Stored data:
========================

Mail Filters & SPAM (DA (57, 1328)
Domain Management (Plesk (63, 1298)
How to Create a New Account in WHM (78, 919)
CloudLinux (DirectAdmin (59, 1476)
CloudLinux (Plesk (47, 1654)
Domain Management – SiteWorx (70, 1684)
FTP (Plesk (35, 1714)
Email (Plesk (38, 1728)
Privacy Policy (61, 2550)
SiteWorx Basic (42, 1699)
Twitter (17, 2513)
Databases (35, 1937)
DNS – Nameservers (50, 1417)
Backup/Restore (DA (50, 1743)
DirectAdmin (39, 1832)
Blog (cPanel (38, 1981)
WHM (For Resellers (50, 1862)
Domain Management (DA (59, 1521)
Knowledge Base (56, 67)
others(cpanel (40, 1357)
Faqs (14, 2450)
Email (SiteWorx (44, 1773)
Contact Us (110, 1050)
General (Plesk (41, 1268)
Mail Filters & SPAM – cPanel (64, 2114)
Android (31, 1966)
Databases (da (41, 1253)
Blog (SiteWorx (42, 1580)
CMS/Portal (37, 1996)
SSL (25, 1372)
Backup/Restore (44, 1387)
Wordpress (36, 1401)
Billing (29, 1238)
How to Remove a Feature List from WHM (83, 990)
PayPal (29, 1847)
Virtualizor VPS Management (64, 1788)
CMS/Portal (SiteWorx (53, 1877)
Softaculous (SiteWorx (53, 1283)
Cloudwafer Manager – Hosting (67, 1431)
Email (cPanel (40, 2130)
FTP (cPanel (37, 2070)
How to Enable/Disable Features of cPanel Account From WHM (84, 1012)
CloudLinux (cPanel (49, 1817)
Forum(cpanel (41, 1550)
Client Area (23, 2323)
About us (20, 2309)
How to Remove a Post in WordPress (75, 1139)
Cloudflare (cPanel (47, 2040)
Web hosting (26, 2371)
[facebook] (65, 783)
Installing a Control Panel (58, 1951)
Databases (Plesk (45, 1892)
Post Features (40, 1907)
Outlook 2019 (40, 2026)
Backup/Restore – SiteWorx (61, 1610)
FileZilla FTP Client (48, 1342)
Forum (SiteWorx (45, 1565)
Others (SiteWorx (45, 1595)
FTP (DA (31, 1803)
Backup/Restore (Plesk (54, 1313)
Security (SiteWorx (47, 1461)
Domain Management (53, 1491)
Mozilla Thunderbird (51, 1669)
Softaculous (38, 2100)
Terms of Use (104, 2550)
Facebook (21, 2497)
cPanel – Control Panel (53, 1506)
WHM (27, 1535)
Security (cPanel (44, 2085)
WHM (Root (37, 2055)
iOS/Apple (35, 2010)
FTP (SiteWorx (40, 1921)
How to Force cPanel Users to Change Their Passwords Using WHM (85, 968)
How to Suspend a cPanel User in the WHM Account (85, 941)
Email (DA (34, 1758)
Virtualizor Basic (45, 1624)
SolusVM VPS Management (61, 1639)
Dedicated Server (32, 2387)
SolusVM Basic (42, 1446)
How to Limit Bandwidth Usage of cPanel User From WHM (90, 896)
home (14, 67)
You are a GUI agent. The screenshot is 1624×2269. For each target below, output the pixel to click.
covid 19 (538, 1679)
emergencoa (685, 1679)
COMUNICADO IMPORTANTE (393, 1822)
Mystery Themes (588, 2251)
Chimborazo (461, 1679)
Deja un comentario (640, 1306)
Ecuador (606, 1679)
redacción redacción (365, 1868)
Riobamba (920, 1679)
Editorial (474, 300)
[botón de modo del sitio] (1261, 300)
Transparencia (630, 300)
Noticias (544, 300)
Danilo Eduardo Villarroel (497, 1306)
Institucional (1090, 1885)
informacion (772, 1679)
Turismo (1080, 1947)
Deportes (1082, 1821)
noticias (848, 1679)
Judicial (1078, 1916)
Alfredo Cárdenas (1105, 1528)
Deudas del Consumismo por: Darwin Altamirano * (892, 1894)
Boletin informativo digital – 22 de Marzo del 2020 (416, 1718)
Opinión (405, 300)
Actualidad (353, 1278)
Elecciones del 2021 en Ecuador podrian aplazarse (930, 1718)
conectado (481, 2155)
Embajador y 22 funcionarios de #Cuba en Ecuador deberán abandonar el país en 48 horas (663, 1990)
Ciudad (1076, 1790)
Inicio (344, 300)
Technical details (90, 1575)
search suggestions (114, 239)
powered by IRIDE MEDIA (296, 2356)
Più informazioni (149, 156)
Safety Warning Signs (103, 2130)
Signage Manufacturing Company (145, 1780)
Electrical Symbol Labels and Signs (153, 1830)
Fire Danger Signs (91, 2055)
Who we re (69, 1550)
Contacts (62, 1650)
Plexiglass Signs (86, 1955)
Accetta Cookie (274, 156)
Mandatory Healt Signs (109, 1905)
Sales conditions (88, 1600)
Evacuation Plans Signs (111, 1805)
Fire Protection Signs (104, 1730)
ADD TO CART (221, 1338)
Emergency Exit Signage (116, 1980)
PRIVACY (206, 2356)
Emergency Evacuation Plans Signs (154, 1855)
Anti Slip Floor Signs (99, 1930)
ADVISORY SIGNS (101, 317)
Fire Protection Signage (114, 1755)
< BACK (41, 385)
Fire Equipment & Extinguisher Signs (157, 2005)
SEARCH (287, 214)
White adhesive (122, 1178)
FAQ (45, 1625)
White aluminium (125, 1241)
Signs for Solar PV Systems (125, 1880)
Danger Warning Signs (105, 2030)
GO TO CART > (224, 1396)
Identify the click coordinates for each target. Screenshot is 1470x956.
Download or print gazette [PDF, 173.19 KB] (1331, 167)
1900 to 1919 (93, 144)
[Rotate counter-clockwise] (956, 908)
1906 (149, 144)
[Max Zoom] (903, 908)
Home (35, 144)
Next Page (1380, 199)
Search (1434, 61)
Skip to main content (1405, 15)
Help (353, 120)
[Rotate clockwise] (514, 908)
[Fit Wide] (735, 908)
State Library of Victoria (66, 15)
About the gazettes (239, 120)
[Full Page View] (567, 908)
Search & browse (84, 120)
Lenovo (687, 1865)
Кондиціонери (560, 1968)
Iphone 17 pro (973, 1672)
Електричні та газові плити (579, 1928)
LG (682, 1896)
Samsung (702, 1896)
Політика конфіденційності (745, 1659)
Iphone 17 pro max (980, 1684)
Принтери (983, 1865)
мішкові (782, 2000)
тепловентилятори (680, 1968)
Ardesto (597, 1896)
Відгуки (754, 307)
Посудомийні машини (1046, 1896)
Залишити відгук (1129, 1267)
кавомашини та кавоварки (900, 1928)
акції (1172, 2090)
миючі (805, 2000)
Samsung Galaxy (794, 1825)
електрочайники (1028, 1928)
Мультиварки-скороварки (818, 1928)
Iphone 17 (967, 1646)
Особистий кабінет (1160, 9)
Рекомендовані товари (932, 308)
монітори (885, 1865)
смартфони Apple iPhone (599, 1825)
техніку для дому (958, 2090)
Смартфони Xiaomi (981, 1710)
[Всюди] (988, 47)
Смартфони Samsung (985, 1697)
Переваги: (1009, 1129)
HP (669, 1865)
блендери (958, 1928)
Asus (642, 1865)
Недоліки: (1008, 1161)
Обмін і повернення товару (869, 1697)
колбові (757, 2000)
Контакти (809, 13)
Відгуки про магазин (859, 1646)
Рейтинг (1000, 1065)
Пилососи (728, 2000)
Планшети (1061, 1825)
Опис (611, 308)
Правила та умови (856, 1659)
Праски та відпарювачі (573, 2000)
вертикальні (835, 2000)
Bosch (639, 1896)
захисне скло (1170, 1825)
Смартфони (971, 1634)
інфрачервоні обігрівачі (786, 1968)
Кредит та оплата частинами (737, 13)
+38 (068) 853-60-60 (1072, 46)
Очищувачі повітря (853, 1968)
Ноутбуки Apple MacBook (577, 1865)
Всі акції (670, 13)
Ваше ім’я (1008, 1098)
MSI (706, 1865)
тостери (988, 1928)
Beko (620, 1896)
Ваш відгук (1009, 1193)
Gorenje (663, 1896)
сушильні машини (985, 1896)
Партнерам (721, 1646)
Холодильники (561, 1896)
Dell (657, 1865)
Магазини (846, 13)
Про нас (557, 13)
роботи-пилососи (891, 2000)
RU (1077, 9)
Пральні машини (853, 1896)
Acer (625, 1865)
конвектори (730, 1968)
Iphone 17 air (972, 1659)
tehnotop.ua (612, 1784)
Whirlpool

========================

Task item: Above are the records; copy exactly the lines from the line with "[Fit Wide] (735, 908)" through the line with "акції (1172, 2090)", both included.

Your response:
[Fit Wide] (735, 908)
State Library of Victoria (66, 15)
About the gazettes (239, 120)
[Full Page View] (567, 908)
Search & browse (84, 120)
Lenovo (687, 1865)
Кондиціонери (560, 1968)
Iphone 17 pro (973, 1672)
Електричні та газові плити (579, 1928)
LG (682, 1896)
Samsung (702, 1896)
Політика конфіденційності (745, 1659)
Iphone 17 pro max (980, 1684)
Принтери (983, 1865)
мішкові (782, 2000)
тепловентилятори (680, 1968)
Ardesto (597, 1896)
Відгуки (754, 307)
Посудомийні машини (1046, 1896)
Залишити відгук (1129, 1267)
кавомашини та кавоварки (900, 1928)
акції (1172, 2090)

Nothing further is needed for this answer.